→ Task statement
Only one stretch of the data below is needed. Output the lines from the one with "Select the Google" up to and including the one with "Screen dimensions: 628x562", exactly as they stand.

(Stored data)
━━━
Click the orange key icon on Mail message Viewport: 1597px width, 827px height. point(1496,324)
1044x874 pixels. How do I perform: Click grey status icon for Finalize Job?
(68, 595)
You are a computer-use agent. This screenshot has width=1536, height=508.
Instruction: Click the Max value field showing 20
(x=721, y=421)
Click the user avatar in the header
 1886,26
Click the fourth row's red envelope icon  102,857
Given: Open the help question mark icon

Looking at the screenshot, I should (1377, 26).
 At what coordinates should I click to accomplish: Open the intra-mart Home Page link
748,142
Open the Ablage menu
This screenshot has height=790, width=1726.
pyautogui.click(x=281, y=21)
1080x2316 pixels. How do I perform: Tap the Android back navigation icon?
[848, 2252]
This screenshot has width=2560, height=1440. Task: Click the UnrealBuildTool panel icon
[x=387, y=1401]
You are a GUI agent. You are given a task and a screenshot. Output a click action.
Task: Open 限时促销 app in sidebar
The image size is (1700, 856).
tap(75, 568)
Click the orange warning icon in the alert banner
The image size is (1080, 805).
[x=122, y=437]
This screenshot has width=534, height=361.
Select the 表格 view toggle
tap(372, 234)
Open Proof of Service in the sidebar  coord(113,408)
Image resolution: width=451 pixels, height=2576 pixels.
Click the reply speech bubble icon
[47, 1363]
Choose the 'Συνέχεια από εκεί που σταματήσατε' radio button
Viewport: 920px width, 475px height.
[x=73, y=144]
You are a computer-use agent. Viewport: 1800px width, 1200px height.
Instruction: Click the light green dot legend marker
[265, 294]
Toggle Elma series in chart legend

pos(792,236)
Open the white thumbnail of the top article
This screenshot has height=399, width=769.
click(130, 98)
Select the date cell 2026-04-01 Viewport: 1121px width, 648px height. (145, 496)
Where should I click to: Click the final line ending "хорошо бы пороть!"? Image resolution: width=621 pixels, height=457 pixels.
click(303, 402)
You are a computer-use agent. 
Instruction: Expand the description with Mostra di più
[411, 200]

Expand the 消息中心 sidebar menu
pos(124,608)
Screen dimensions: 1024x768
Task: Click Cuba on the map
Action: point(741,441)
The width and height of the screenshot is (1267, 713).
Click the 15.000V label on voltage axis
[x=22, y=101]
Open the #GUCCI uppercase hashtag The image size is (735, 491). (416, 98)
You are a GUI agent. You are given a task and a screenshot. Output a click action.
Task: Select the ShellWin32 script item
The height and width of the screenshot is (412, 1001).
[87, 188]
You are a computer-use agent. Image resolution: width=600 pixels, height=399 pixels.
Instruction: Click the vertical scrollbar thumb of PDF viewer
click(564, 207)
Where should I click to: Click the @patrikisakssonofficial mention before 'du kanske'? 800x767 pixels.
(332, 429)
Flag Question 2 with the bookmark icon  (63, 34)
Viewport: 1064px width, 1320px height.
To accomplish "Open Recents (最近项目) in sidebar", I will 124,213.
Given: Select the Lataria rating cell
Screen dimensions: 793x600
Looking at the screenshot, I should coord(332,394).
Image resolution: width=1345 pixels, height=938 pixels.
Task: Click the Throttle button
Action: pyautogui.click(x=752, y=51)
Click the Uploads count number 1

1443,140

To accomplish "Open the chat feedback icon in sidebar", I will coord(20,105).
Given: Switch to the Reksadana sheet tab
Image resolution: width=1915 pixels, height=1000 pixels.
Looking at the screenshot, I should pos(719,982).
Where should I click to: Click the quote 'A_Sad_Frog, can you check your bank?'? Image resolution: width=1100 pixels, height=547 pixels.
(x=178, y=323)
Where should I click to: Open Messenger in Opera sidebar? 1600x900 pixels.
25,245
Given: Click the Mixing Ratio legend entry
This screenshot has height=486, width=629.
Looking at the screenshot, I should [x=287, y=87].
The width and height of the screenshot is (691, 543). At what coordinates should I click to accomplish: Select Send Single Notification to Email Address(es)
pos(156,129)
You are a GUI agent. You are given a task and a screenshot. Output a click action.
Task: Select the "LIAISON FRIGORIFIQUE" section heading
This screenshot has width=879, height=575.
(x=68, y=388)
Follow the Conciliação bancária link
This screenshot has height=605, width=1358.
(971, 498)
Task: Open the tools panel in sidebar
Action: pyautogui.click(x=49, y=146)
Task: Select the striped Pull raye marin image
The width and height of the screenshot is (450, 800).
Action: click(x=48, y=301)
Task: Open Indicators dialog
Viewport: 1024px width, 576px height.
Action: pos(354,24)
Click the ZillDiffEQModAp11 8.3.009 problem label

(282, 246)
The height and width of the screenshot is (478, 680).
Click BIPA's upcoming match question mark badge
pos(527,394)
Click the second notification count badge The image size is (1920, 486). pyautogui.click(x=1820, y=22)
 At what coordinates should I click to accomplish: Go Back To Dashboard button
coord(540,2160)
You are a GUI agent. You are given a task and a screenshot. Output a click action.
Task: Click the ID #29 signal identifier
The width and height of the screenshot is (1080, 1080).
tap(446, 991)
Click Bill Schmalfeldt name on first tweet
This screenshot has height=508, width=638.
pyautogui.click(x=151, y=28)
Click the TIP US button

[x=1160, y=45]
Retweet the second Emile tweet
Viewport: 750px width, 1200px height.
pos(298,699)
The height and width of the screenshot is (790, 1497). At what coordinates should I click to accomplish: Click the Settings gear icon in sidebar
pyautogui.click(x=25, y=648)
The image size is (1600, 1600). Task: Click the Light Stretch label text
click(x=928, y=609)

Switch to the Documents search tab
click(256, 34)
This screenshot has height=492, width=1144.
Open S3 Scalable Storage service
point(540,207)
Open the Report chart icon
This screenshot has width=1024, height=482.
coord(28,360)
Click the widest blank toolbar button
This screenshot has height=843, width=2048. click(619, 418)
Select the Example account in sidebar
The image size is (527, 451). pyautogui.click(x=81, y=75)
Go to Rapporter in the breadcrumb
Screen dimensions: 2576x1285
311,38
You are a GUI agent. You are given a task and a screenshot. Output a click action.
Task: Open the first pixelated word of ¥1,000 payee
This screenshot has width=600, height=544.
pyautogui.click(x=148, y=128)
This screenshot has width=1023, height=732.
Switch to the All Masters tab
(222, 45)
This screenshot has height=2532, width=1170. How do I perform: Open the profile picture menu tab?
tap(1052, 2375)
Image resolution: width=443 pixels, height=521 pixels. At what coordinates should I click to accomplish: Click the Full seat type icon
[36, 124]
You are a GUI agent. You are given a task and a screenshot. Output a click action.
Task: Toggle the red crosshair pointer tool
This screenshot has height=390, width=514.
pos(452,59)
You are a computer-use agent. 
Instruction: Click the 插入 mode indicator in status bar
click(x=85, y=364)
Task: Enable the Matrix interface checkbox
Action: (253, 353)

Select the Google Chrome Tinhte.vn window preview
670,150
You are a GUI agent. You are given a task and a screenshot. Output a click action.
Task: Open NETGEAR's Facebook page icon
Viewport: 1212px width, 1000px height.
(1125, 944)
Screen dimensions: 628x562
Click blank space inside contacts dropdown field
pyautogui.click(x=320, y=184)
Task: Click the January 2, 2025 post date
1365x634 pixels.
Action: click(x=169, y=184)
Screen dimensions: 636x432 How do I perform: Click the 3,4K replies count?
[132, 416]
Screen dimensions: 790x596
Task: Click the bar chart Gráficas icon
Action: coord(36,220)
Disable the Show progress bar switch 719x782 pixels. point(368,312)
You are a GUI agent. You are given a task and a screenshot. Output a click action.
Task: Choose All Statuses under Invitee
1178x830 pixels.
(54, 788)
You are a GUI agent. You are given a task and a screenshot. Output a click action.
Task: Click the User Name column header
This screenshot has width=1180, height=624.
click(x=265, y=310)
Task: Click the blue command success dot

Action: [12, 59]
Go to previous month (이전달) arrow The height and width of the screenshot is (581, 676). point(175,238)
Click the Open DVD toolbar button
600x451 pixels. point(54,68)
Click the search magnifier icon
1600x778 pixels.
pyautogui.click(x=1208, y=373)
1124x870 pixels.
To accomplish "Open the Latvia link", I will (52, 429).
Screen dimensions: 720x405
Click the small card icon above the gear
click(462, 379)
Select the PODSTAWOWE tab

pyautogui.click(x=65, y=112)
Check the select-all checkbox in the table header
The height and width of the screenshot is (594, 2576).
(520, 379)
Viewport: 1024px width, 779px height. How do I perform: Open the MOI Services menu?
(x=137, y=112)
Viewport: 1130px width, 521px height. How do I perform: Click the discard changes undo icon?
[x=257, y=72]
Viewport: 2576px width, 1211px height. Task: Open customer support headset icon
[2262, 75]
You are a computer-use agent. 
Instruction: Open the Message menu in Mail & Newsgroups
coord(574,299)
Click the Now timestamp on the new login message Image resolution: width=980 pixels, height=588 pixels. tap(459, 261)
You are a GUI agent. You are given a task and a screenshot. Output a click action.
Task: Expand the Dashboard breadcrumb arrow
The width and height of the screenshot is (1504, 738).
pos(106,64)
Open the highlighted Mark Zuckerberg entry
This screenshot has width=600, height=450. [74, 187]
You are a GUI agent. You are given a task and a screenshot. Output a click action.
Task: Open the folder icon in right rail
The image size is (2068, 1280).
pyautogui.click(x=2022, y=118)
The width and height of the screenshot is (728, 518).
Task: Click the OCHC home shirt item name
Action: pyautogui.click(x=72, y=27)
━━━
→ Response area
Select the Google Chrome Tinhte.vn window preview
670,150
You are a GUI agent. You are given a task and a screenshot. Output a click action.
Task: Open NETGEAR's Facebook page icon
Viewport: 1212px width, 1000px height.
(1125, 944)
Screen dimensions: 628x562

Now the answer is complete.